Forgiveness sets the whole relationship free. It blurs the line between forgiver and forgivee and allows the possibility for connection, us-ness to be reestablished.
Control
One of the most dangerous landmines in relationships is the desire for control. Secretly (and sometimes not so secretly), we want to get the other person to do what we want, to have things our own way. We are passive-aggressive, manipulative scorekeepers. We want things to be easy, familiar, comfortable. We want to be in control and we want to control the relationship we are in to fit our own purposes.
This is why unforgiveness is so deliciously tempting. We like to have one up on another person, even if their fault didn’t hurt us too badly. When it does hurt, we feel that much more justified.
Our desire to control one another shackles our ability to relate. In our attempts to hold the other person hostage, we end up detaining the entire relationship, us included. And worse yet, we do it with a feeling of justification and superiority.
When we forgive, we are invited back into clear vision. We get the chance to get back on the same page. But it requires us dying to the illusion of control.
Forgiveness
Most of us don’t really know what forgiveness looks like. Are we supposed to forget? Pretend it didn’t happen or that things are just ok?

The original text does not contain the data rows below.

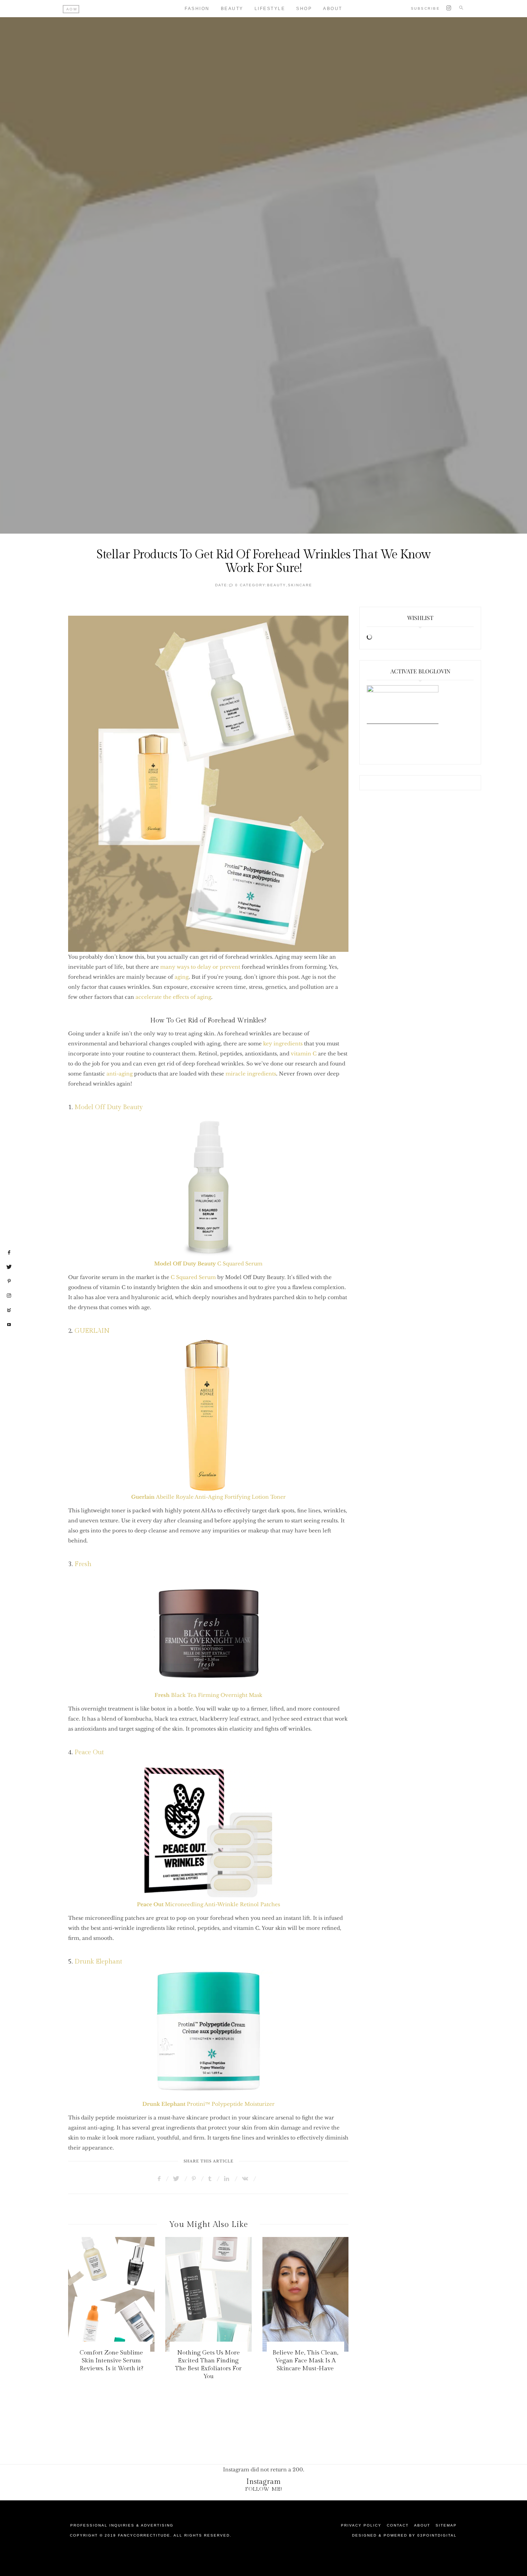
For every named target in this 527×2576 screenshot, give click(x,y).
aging (182, 977)
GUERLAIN (93, 1331)
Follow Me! (263, 2489)
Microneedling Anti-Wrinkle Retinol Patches (208, 1904)
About (332, 8)
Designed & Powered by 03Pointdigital (404, 2535)
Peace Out (89, 1752)
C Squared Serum (239, 1263)
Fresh (83, 1564)
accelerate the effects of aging (173, 997)
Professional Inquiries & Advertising (122, 2525)
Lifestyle (270, 8)
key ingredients (283, 1043)
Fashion (197, 8)
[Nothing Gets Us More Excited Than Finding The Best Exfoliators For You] (208, 2294)
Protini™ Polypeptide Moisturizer (208, 2104)
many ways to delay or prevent (200, 967)
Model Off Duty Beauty (109, 1107)
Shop (304, 8)
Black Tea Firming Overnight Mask (208, 1695)
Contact (398, 2525)
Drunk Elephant (98, 1961)
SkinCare (300, 585)
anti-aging (119, 1073)
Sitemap (446, 2525)
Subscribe (425, 8)
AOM (71, 9)
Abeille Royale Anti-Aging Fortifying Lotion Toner (208, 1497)
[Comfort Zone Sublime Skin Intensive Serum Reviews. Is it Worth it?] (111, 2294)
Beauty (232, 8)
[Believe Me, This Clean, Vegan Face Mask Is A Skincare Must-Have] (305, 2294)
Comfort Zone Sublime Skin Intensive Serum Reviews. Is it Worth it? (111, 2360)
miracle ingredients (250, 1073)
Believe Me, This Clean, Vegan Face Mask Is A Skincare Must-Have (305, 2360)
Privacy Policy (361, 2525)
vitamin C (304, 1053)
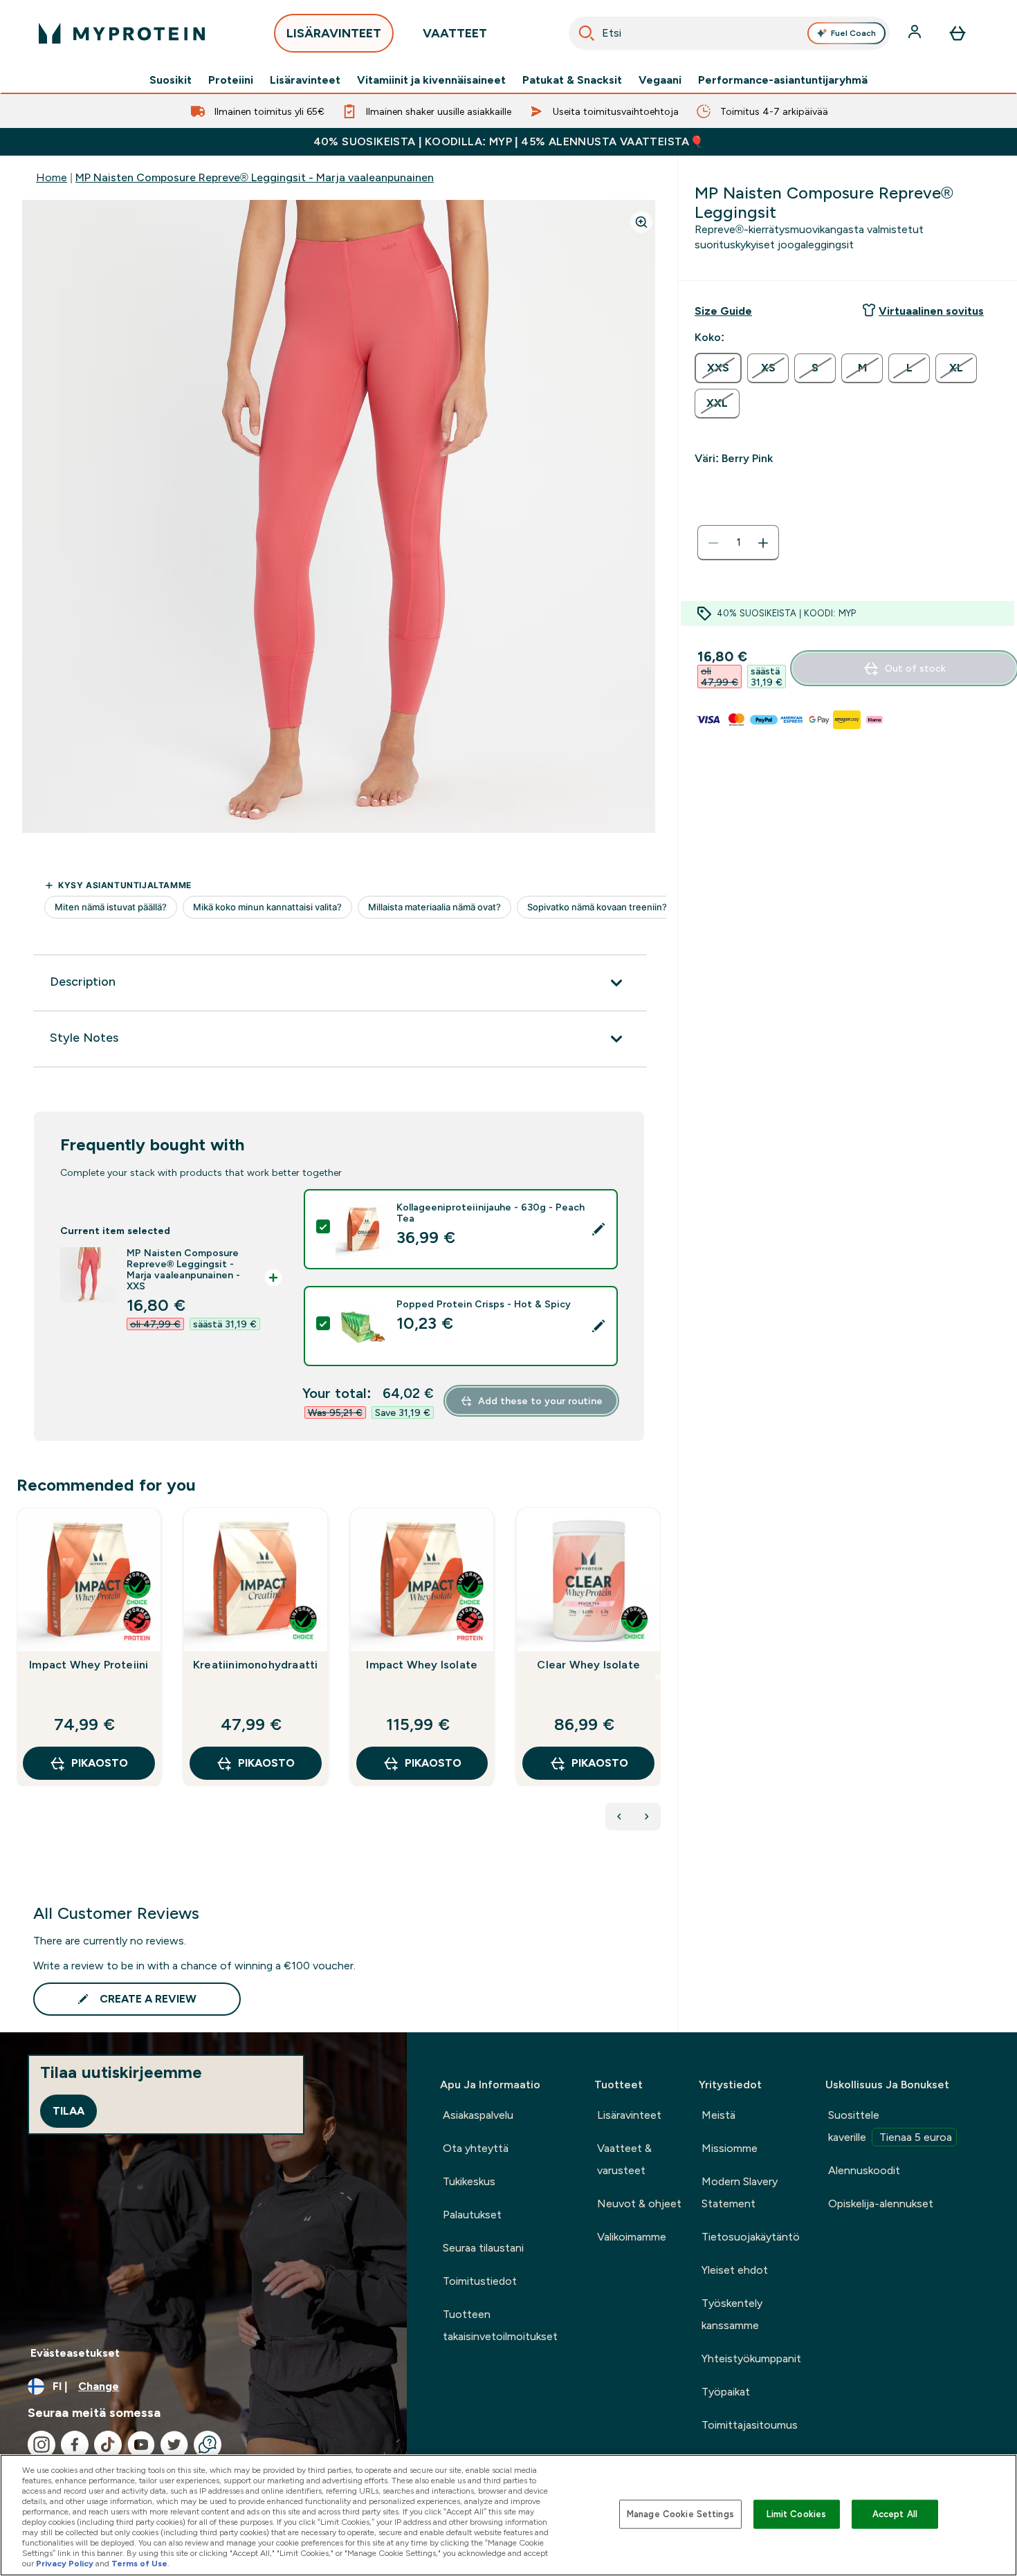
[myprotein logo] (122, 33)
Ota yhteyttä (475, 2148)
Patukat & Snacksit (572, 80)
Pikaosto (99, 1763)
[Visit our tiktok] (108, 2444)
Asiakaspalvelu (478, 2115)
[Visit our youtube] (141, 2444)
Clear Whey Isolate (588, 1665)
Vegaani (660, 80)
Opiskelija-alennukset (880, 2203)
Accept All (894, 2514)
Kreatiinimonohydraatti (255, 1665)
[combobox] (729, 33)
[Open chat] (207, 2444)
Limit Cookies (796, 2514)
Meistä (718, 2115)
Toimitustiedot (480, 2281)
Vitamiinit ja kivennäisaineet (431, 80)
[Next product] (647, 1816)
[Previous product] (619, 1816)
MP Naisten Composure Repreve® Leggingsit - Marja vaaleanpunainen (254, 177)
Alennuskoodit (864, 2170)
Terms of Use (139, 2563)
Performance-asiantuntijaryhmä (783, 80)
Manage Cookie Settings (680, 2514)
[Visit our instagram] (41, 2444)
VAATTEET (455, 33)
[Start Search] (586, 33)
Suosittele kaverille (890, 2126)
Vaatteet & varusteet (624, 2159)
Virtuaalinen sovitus (931, 311)
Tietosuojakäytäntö (751, 2237)
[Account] (916, 33)
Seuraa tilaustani (483, 2248)
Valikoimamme (631, 2237)
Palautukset (472, 2214)
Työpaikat (726, 2392)
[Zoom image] (641, 222)
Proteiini (230, 80)
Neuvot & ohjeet (639, 2203)
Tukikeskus (469, 2181)
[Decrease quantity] (713, 543)
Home (51, 177)
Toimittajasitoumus (750, 2425)
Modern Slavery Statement (740, 2192)
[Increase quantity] (763, 543)
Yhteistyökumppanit (751, 2358)
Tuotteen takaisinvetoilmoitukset (500, 2325)
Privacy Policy (64, 2563)
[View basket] (957, 33)
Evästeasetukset (75, 2353)
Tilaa (68, 2111)
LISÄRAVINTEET (333, 33)
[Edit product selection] (598, 1229)
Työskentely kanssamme (732, 2314)
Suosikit (170, 80)
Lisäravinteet (305, 80)
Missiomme (730, 2148)
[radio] (718, 368)
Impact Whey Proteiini (88, 1665)
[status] (738, 543)
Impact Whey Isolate (421, 1665)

Forgiveness is about one thing: reestablishing truth. And this can be a complicated and messy process. Part of forgiveness is acknowledging hurt. Another part is taking responsibility when we have a part to play. A huge element is humility – communicating that we don’t know or understand everything, that our values or the stories in our minds might be influencing our perspective in a way that manifests in an incomplete view of truth.
Forgiveness is a two step process. Reach for the reality. Grab hold of the truth.
We have to acknowledge the pain, frustration, and confusion that we feel (reaching for reality). We have to own our feelings and communicate them in their proper place. But we have to realize that in doing this, we will discover that the truth of any situation lies somewhere between our perspective and the perspective of others. The healing magic of forgiveness is when we find the truth and grab hold of it. Not the part that makes us feel better, even, or justified in our emotion, but the part that is deeply true. And then let go of all the rest.
Contrary to conventional wisdom, forgiveness is about grabbing something rather than letting things go. It is about truth.
Freedom
Truth sets us free. It allows us to care for one another, to pursue our vision together, to enjoy the ecstasy and the peace of life in relationship.
Our shackles have a name – falsity. Lies. Deception. And no one is better at lying to us than us. Forgiveness is about letting go of all the things that don’t matter and clinging to the things that do.